- #1

geoffrey159

- 535

- 72

Theorem: Let ##E## be a finite dimensional ##K## vector space, ##K## sub-field of ##\mathbb{C}##, and ##f## be an endomorphism of ##E##. Then, ##f## is diagonalizable if and only if there exists a polynomial ##P## of ##K[X]##, such that ##P(f) = 0##, and ##P## can be written as a product of polynomials of degree 1, and its roots have order of multiplicity 1.

I understand the proof I have for the sufficient condition, but the proof for the necessary condition is hard to follow for me so I tried an alternate way.
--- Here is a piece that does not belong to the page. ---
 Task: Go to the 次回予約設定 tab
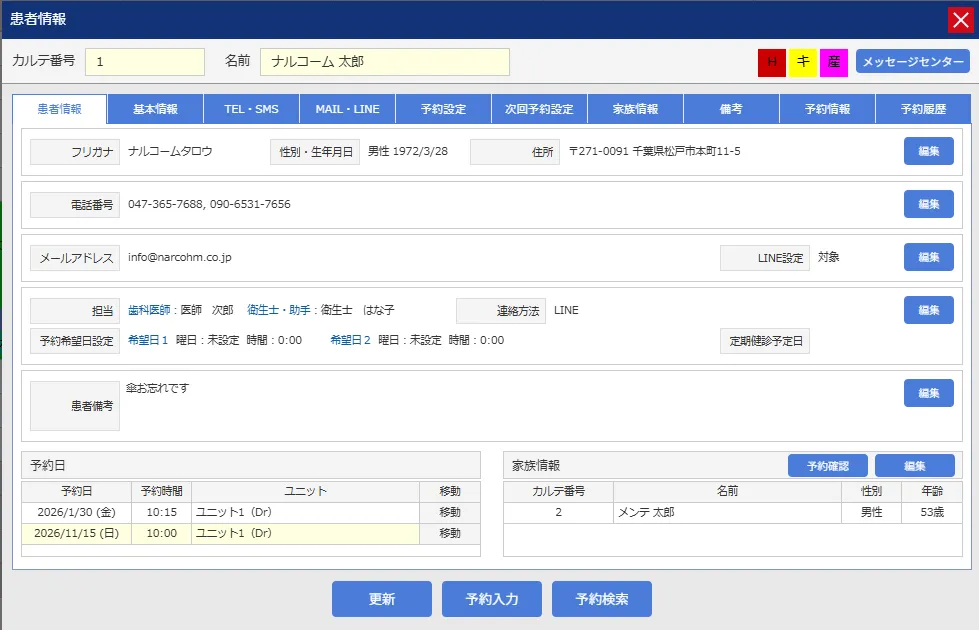[x=539, y=109]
I would like you to tell me if this is correct please:

##\Leftarrow ## ) Assume that there exists distinct ##\lambda_i##'s for ##i = 1...p##, and a polynomial ##P## in the form ##P = a \prod_{i=1}^p (X - \lambda_i) ## such that ##P(f) = 0##.

I want to show that ##E = \bigoplus_{\lambda \in \text{Sp}(f) } E_{f,\lambda}##, which is a necessary and sufficient condition of diagonalizability.
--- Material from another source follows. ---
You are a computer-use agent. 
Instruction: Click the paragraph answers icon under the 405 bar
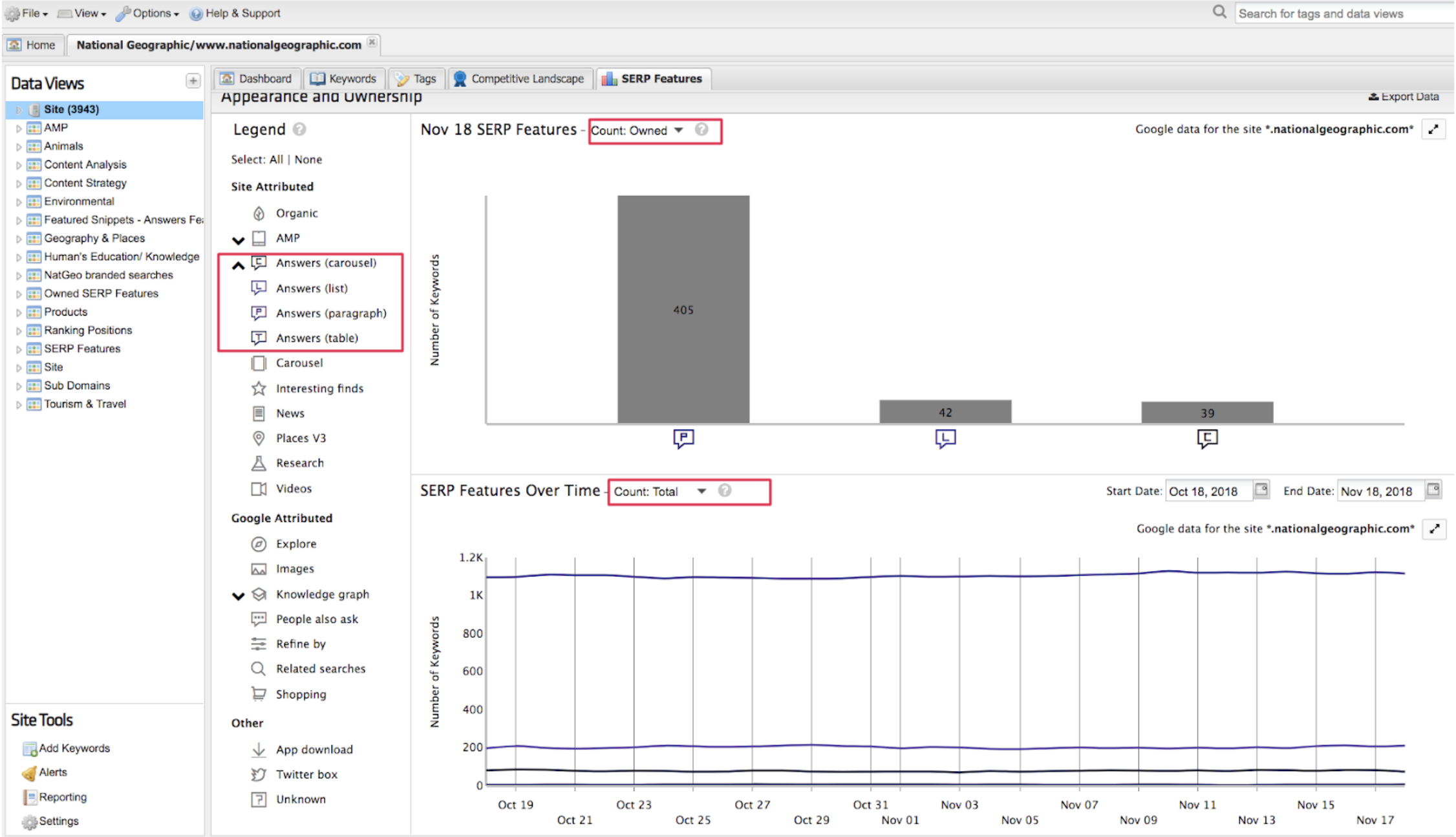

We have that for any ##x\in E-\{0\}##, ## P(f)(x) = 0##. So there exists ##i \in \{ 1...p \}## such that ##f(x) = \lambda_i x##, and ##x## belongs to the eigenspace ##E_{f,\lambda_i}##. Therefore ##x\in \bigoplus_{\lambda \in \text{Sp}(f) } E_{f,\lambda}##, and ##E \subset \bigoplus_{\lambda \in \text{Sp}(f) } E_{f,\lambda}##. The other inclusion is trivial. So ##f## diagonalizable.